Visualize Poppy creatures in the browser.
Warning: even if its goal is to work with every Poppy robots, at the moment it only works with Poppy Ergo Jr.
The viewer is in a web browser. Yet, you still need to install software on your computer that will run the robot.
First you need to install Python, if you don't have any knowledge in scientific Python we strongly recommend to use a pre-packaged distribution such as Anaconda.
Then, you have to install the creature software. For Poppy Ergo Jr robot you need to install the poppy-ergo-jr package (the easiest way is with pip install poppy-ergo-jr
).
For more informations, refer to the Poppy documentation.
If you have installed everything correctly, you can control from Snap! with
poppy-services --poppy-simu --snap poppy-ergo-jr
Or in Python with
from pypot.creatures import PoppyErgoJr
robot = PoppyErgoJr(simulator='poppy-simu')
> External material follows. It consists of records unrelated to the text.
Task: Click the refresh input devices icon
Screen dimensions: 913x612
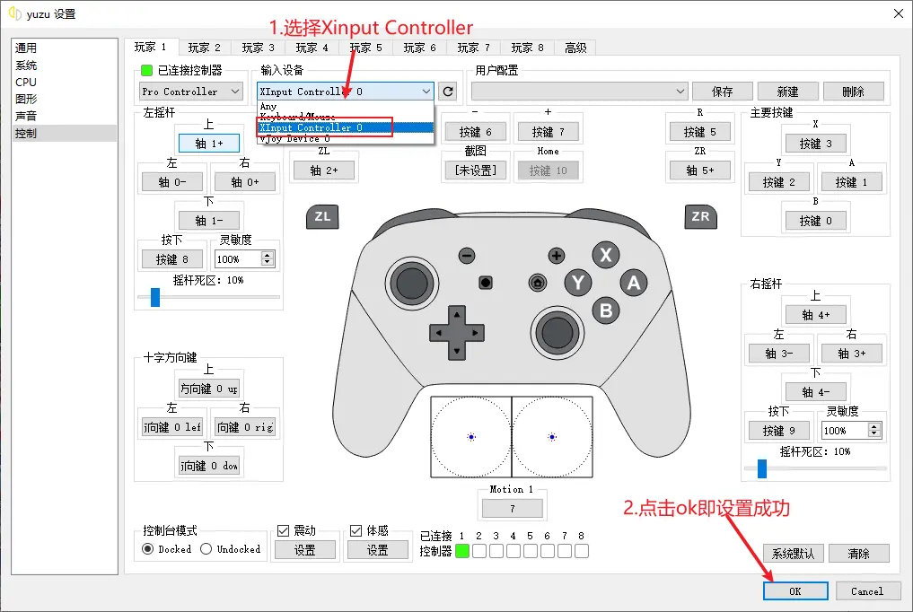Action: [446, 91]
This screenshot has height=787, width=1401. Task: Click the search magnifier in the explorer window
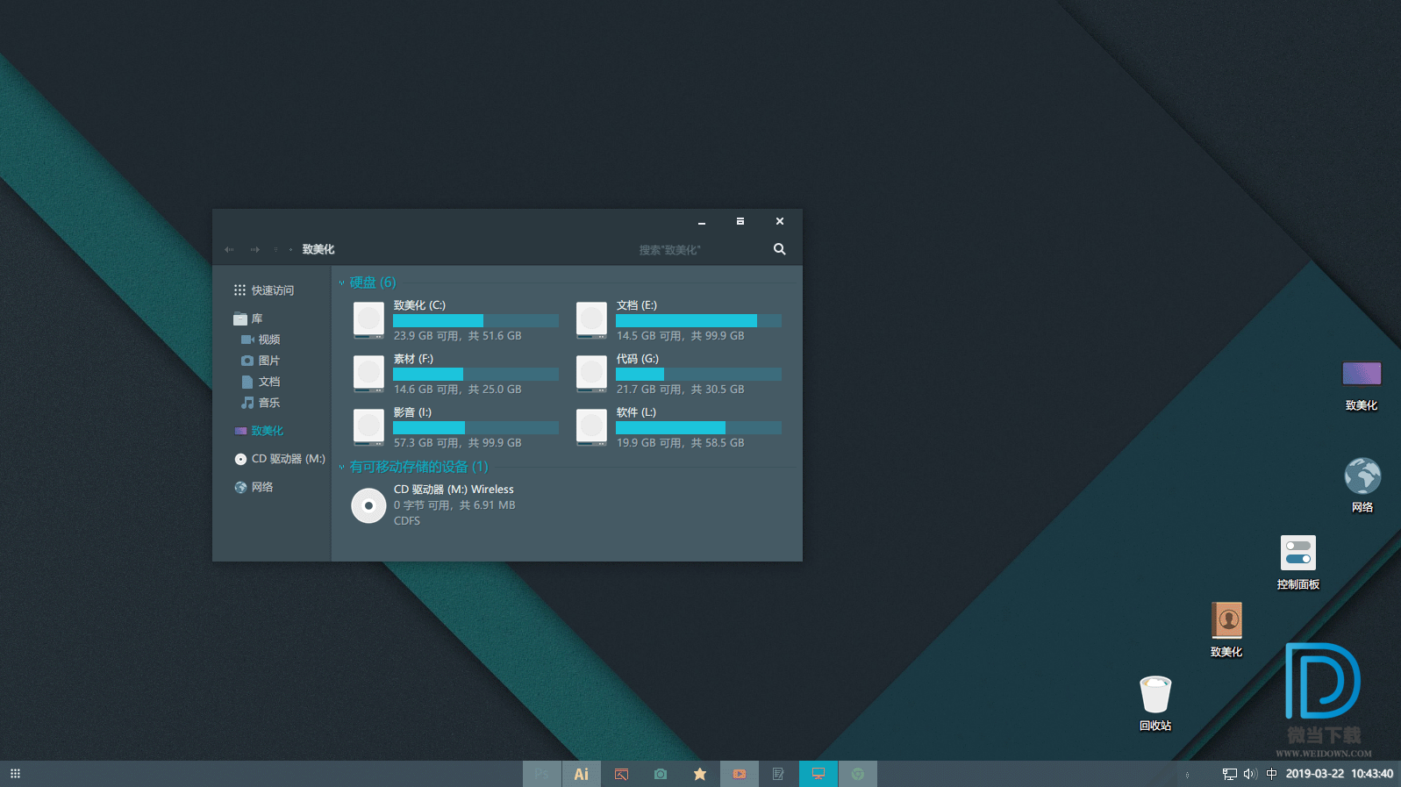779,249
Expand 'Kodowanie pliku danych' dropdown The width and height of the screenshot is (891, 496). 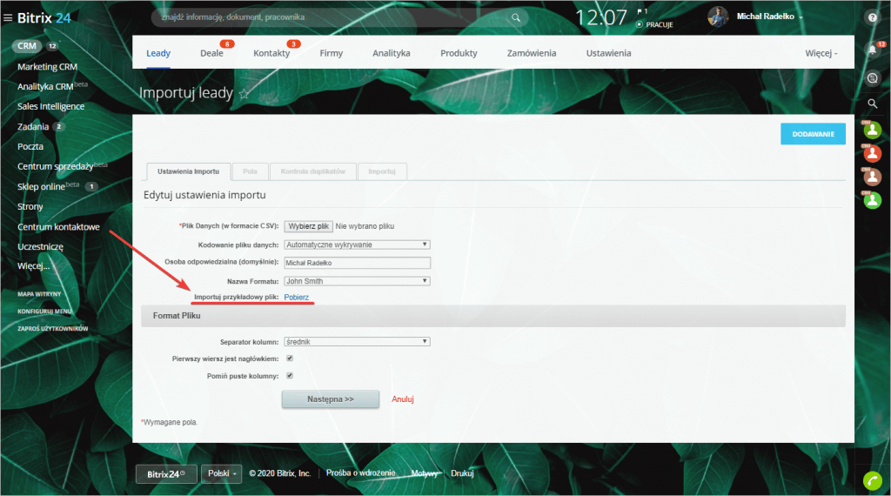[x=358, y=245]
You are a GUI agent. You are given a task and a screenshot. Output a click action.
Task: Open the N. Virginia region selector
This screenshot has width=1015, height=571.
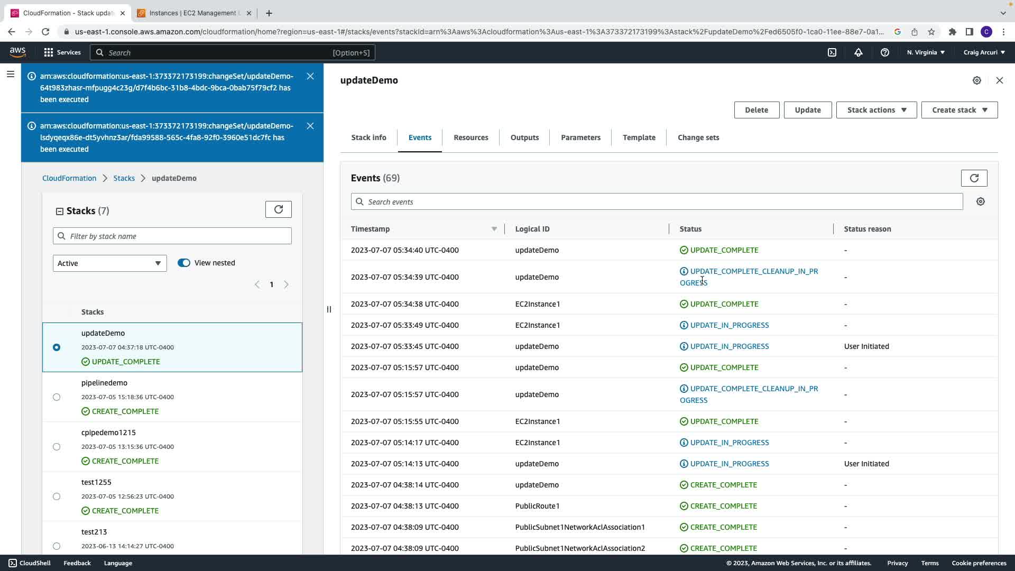click(926, 52)
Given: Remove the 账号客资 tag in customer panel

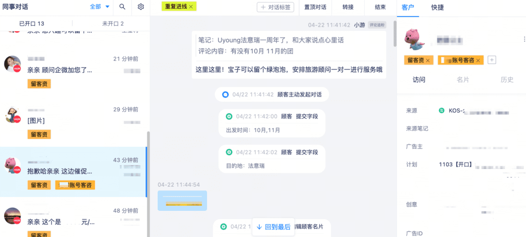Looking at the screenshot, I should pos(478,61).
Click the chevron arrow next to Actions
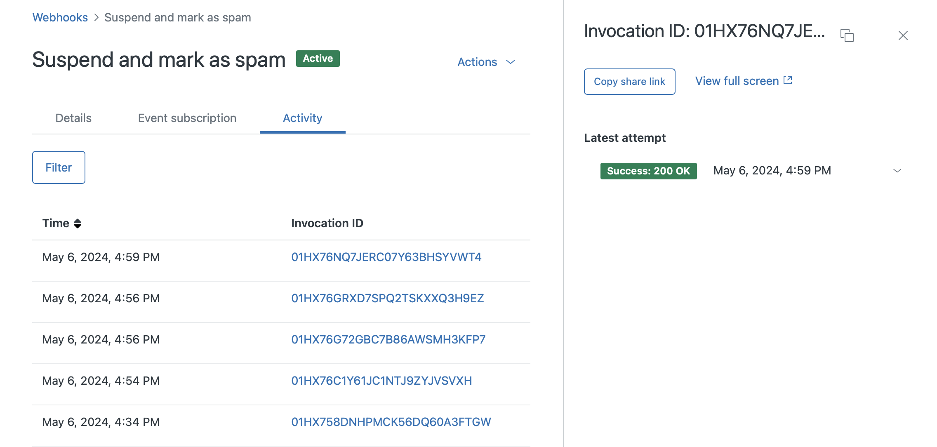Screen dimensions: 937x447 (511, 62)
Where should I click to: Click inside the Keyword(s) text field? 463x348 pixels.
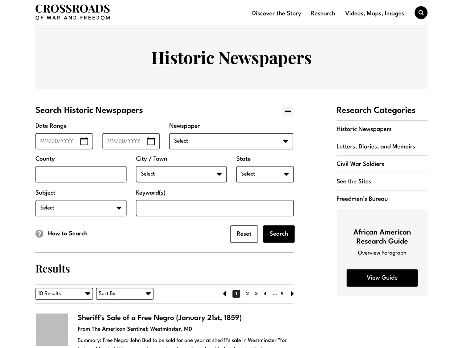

An online version is available at http://simu.poppy-project.org.
This is the recommended way to use it, as it does not require any other installation on your side.
You can download it locally from the gh-pages
branch archive.
This setup requires a running webserver.
For instance, using Python:
cd /path/to/poppy-simu-gh-pages/
python -m SimpleHTTPServer
You can open the website with the URL http://127.0.0.1:8000
on your web browser.
This is not the way you should choose unless you need to modify the poppy-simu
website code.
You have to clone the git repository and build it with Jekyll.
git clone https://github.com/poppy-project/poppy-simu.git && cd poppy-simu
gem install bundler
bundle install
bundle exec jekyll serve
You need support? The Poppy forum is the right place to ask for help!
You can share your experience, new design, ideas or questions on the Poppy project forum.
To contribute to this repository, you can fork it and propose a pull request (Another useful link)
See LICENSE file.
The Poppy project is born in 2012 in the Flowers laboratory at Inria Bordeaux Sud-Ouest. It was initiated during Matthieu Lapeyre's PhD Thesis supervised by Pierre Yves Oudeyer. At the beginning, the development team was composed by Matthieu Lapeyre (mechanics & design), Pierre Rouanet (software) and Jonathan Grizou (electronics).
This project is initially a fundamental research project financed by ERC Grant Explorer to explore the role of embodiment and morphology properties on cognition and especially on the learning of sensori-motor tasks.